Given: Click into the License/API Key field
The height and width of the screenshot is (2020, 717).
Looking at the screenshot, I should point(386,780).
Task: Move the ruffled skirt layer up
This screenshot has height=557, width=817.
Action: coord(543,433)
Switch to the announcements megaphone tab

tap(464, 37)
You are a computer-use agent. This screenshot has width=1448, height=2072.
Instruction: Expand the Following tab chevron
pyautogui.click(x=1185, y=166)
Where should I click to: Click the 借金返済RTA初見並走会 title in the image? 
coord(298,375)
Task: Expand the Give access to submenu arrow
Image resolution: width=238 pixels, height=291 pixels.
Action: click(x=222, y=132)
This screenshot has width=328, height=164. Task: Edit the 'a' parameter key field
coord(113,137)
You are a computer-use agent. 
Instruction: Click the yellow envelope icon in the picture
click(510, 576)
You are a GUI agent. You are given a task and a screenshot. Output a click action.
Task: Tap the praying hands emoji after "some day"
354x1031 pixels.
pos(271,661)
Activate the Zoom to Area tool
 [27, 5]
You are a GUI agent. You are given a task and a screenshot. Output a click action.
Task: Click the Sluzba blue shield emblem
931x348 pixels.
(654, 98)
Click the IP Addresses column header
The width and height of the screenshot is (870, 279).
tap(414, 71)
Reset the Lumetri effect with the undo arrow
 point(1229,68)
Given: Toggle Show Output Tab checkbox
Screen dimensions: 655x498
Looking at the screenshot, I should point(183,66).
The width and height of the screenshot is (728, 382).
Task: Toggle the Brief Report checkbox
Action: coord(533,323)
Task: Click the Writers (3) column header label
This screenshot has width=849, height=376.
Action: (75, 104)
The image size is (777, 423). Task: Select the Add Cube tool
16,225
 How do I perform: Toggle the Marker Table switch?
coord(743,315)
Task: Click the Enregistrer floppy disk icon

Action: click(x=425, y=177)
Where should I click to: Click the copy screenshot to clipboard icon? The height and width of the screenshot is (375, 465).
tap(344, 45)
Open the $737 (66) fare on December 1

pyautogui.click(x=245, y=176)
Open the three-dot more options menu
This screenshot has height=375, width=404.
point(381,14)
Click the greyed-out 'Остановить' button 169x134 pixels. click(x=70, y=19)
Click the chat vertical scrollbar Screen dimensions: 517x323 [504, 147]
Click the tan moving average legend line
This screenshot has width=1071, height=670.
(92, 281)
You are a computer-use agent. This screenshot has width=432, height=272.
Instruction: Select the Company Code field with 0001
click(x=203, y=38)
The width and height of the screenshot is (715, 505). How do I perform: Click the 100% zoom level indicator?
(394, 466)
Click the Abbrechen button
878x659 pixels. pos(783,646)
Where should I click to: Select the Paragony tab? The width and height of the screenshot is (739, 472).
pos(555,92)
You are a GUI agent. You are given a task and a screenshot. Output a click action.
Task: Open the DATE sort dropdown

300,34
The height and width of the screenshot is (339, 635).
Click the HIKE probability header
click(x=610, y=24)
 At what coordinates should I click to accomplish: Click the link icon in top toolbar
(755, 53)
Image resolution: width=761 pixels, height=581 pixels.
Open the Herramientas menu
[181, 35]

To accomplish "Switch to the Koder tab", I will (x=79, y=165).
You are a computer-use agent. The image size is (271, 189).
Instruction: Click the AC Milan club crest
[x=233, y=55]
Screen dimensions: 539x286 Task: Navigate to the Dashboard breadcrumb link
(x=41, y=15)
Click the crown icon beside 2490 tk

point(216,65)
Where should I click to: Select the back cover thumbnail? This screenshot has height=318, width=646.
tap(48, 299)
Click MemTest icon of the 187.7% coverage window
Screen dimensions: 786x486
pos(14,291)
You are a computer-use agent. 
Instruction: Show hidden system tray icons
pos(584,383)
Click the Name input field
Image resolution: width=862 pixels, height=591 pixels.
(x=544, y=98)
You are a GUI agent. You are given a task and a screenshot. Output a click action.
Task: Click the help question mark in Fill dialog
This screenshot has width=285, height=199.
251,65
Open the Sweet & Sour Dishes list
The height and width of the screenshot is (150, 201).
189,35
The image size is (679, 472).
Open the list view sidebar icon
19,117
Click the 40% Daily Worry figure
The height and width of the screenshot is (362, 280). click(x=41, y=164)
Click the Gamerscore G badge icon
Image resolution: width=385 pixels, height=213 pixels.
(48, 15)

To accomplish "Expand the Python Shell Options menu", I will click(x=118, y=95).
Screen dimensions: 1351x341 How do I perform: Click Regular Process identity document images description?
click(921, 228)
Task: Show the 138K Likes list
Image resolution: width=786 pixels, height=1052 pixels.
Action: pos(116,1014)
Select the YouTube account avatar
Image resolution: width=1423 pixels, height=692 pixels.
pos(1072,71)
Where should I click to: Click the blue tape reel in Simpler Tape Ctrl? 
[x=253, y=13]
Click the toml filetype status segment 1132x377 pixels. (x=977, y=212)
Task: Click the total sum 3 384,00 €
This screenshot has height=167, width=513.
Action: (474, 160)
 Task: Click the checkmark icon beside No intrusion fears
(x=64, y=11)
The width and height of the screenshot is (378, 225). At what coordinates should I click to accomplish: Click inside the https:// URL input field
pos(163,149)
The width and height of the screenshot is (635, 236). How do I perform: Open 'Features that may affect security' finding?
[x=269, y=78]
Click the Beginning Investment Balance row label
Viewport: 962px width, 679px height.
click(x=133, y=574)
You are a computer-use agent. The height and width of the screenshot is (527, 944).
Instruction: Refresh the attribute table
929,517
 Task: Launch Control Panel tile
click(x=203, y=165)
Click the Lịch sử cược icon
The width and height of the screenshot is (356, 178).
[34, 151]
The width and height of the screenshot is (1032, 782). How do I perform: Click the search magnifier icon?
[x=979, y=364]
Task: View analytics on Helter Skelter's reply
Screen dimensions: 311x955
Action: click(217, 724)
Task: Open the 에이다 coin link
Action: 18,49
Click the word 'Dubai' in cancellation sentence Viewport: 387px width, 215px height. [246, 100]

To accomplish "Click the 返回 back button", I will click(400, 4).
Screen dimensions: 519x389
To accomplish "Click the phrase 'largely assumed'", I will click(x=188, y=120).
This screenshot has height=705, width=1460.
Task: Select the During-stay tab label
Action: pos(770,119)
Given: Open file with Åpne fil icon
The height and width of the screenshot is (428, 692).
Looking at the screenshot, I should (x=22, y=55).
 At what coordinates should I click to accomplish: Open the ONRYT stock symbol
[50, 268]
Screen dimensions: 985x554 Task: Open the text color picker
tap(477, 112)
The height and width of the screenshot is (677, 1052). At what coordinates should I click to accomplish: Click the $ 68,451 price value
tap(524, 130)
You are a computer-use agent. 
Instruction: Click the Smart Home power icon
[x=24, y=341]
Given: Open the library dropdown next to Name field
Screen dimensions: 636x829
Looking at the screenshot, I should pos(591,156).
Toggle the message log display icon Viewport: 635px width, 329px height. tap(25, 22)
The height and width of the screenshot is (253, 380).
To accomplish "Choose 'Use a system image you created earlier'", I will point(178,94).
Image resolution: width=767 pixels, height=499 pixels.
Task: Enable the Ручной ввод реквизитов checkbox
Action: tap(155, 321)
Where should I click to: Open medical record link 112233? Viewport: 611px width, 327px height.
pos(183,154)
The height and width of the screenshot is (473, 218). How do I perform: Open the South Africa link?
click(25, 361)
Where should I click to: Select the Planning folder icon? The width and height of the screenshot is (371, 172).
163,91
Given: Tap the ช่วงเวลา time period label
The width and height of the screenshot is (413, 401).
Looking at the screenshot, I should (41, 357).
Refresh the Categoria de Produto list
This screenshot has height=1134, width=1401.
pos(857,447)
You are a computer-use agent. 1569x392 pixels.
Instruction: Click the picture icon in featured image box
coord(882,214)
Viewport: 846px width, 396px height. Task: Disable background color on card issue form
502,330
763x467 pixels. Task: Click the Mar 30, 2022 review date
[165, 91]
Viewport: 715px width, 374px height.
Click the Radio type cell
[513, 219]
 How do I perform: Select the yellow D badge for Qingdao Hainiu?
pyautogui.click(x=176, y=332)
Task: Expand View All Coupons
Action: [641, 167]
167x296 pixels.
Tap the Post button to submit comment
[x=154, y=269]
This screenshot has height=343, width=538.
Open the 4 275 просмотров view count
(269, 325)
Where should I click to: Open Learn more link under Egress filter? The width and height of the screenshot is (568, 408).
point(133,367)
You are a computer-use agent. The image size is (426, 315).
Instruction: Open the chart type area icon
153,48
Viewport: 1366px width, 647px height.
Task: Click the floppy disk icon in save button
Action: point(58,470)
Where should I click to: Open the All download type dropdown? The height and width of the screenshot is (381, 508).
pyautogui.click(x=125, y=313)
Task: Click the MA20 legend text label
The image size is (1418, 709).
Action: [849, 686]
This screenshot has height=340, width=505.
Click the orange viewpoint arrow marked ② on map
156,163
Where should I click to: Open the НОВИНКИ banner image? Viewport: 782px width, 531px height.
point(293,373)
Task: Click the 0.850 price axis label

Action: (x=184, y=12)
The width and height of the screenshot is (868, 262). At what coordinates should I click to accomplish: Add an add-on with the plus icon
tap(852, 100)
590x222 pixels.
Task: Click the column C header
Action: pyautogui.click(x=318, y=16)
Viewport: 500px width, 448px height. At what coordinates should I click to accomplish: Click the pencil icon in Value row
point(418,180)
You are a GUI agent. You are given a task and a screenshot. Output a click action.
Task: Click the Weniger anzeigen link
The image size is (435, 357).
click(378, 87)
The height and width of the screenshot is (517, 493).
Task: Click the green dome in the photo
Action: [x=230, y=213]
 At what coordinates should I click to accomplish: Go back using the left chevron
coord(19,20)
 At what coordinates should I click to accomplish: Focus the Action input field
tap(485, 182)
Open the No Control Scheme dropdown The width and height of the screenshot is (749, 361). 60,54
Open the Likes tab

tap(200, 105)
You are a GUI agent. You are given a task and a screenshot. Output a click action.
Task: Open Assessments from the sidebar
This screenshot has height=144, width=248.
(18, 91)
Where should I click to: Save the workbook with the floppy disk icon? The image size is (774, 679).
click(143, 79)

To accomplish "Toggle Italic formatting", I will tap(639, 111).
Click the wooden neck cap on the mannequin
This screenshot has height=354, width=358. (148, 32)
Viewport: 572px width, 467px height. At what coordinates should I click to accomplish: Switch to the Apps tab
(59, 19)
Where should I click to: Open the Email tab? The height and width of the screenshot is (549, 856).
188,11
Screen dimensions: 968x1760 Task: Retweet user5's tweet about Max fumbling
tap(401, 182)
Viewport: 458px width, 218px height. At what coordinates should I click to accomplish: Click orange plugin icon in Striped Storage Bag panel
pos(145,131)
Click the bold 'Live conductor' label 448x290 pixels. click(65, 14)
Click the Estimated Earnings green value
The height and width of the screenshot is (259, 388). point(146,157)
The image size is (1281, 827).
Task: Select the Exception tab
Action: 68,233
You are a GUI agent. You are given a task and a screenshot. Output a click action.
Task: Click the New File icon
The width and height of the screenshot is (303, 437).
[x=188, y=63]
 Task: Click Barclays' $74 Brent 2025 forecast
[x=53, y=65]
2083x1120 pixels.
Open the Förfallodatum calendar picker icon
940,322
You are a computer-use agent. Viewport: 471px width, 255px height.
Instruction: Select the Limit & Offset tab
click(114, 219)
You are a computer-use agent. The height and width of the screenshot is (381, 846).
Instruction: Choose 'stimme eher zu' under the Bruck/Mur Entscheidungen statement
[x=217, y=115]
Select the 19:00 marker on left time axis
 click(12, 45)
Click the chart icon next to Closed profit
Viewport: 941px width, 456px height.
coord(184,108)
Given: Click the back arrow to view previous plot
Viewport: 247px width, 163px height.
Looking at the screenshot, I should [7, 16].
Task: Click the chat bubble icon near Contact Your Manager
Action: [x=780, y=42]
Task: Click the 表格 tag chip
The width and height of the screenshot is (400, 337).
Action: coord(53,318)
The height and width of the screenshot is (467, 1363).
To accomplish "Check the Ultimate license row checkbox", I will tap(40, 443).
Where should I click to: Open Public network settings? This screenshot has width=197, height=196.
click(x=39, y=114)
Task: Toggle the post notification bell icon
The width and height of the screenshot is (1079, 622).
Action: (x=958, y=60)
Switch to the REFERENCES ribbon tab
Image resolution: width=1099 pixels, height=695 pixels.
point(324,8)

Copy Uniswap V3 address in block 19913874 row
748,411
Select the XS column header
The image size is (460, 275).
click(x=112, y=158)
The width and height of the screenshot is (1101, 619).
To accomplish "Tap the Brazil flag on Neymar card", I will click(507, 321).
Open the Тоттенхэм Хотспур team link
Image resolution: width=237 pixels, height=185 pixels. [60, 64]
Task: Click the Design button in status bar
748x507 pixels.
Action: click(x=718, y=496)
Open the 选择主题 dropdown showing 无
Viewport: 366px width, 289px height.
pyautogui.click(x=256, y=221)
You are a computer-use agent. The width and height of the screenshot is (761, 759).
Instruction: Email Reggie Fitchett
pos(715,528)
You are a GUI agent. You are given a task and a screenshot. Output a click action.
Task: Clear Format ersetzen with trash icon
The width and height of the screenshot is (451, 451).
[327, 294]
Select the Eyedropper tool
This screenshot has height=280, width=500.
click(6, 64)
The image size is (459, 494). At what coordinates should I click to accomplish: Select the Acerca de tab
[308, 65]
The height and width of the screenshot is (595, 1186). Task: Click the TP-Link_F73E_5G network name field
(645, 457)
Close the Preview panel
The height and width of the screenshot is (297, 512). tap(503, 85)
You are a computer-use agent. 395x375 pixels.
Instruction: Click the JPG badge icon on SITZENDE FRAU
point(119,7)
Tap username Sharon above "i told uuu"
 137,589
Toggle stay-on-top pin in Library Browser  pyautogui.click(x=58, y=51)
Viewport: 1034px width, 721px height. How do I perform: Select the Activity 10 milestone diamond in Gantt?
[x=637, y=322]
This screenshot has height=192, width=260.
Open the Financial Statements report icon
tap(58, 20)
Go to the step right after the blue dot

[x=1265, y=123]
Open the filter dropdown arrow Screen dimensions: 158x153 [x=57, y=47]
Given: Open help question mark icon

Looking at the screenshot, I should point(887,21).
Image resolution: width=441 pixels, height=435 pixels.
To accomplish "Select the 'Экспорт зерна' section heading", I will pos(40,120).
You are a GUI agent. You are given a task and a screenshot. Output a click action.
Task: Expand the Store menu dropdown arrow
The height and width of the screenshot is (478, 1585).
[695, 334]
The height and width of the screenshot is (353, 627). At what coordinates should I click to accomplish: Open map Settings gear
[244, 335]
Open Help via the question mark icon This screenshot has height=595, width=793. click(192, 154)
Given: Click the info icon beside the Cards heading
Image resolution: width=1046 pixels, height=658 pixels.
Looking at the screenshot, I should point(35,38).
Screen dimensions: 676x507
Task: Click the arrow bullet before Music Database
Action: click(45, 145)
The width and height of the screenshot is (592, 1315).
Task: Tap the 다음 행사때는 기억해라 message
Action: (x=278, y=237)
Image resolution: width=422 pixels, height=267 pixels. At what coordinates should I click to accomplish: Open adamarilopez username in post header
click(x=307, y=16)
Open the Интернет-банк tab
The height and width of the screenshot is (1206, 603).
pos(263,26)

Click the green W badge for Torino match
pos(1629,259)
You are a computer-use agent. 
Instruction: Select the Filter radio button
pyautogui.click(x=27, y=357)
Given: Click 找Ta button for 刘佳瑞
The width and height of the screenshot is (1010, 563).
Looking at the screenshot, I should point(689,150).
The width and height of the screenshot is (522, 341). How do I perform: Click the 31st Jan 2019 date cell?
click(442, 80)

· · · · · · ·

*Task to carry out:*
The result should be every line of the material that contains the word "legend", so copy those lines.

*Solution for this exercise:*
Click the tan moving average legend line
Task: Click the MA20 legend text label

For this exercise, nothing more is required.